Digital junk food vs. real literature
Re “Does it really matter if our kids refuse to pick up a book?” Opinion, Jan. 2
To answer Robin Abcarian’s question, the answer is yes, it matters if kids don’t read books.
Print and digital are not educational equivalents. Books tell you information you might not be seeking out.
You may pick up a breezy Dick Francis book to read a good mystery, but you then get educated about English horse racing, what it means to live as a jockey and the mistreatment of horses. Digital, on the other hand, tends to give you only what you want, and its algorithms cave into your narrow fields of interest.
Books are “worlds” to live in — to slow down in, to think in, to learn from. Digital articles and social media are there to get viewed and clicked, fast food compared to the full meal that literature represents.

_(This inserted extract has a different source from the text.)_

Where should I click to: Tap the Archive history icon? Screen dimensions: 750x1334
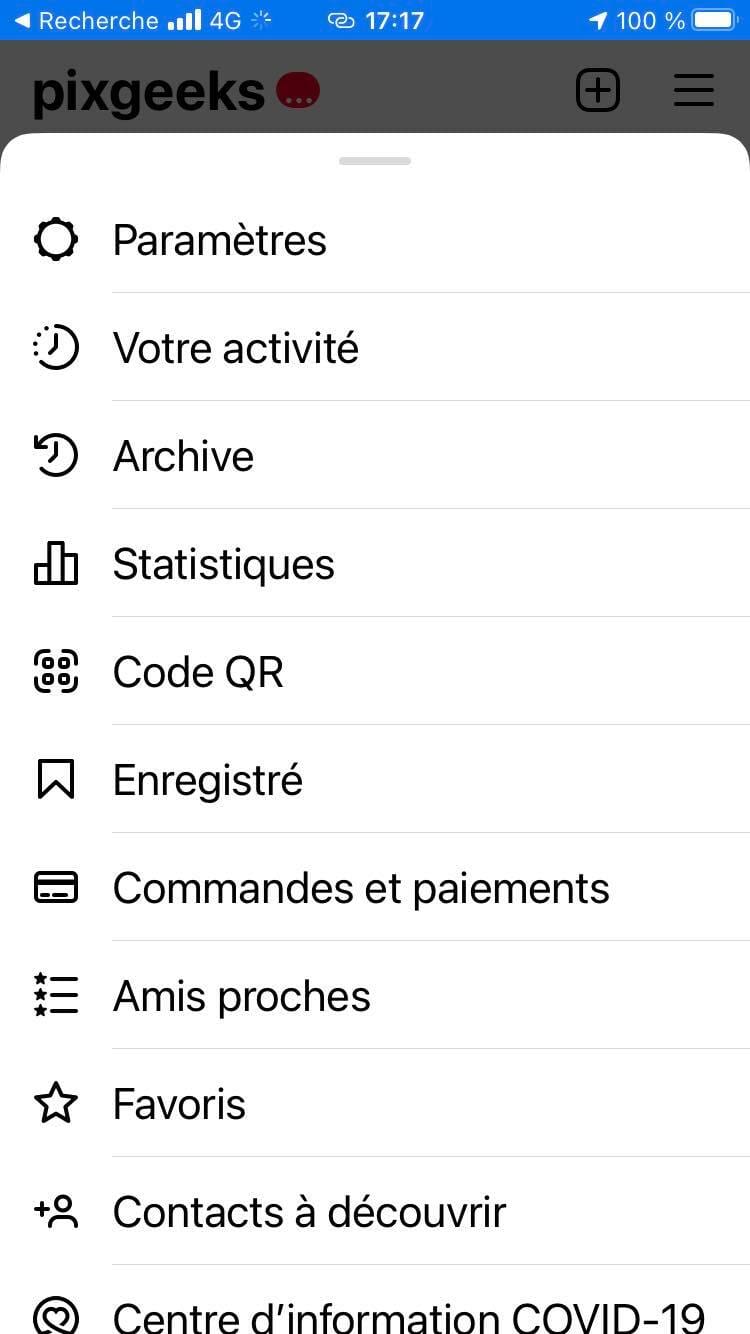point(56,456)
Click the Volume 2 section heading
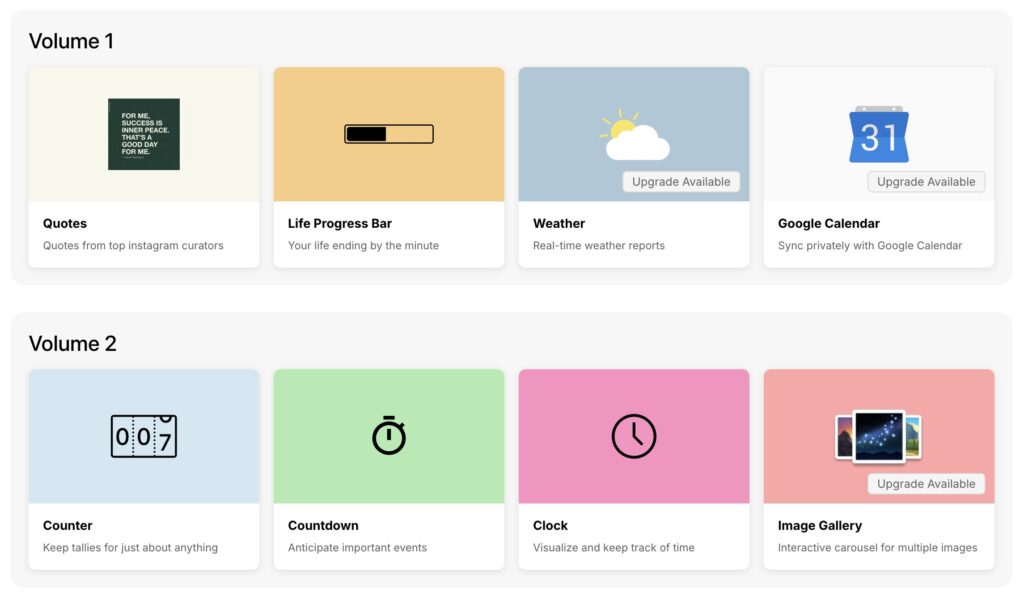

Abcarian’s citation of Kanye West as an example of someone successful who does not read books made me laugh out loud. Yes, he is famous and has made zillions of dollars, but I think very few people find him a model for our children.
Mark Winkler
Studio City
The world has become so impatient and in need of instant gratification in every aspect of daily life — or else, panic.
The fun of reading a book — of getting immersed in a story about a famous person, a scientist, a family or a faraway place, traveling into space, or whatever might pique your imagination — is the greatest gift a person can give themselves.
To dismiss the worry about children today not reading books as being out of touch with modern media and new ways of getting information is selling the fun of reading extremely short.
There is no need to plug in a book (unless it’s on an e-reader device); just find a quiet, comfortable place to curl up, turn to the first page, and begin a wonderful adventure that takes you anywhere you want to go. The rewards are immeasurable when you read.
This is what broadens people’s minds. I read that in a book.
Frances Terrell
Lippman Sherman Oaks
True that, what Abcarian said about kids and our obsession with making them read like we did. The new generation should always be a surprise to the old, lest humanity stand still.
So, when my son was 11 (and I’d been writing professionally for 30 years, including books), he actually said these words to me: “Russ, I don’t get why anyone would read a book, if somebody’s made it into a movie.”
I was suddenly that befuddled cartoon character with the wide eyes — blink, blink. But theirs is a different world, one that they must learn to navigate in their own way.
That said, my son is now 26 and reads books all the time, more than I do. Surprise, surprise.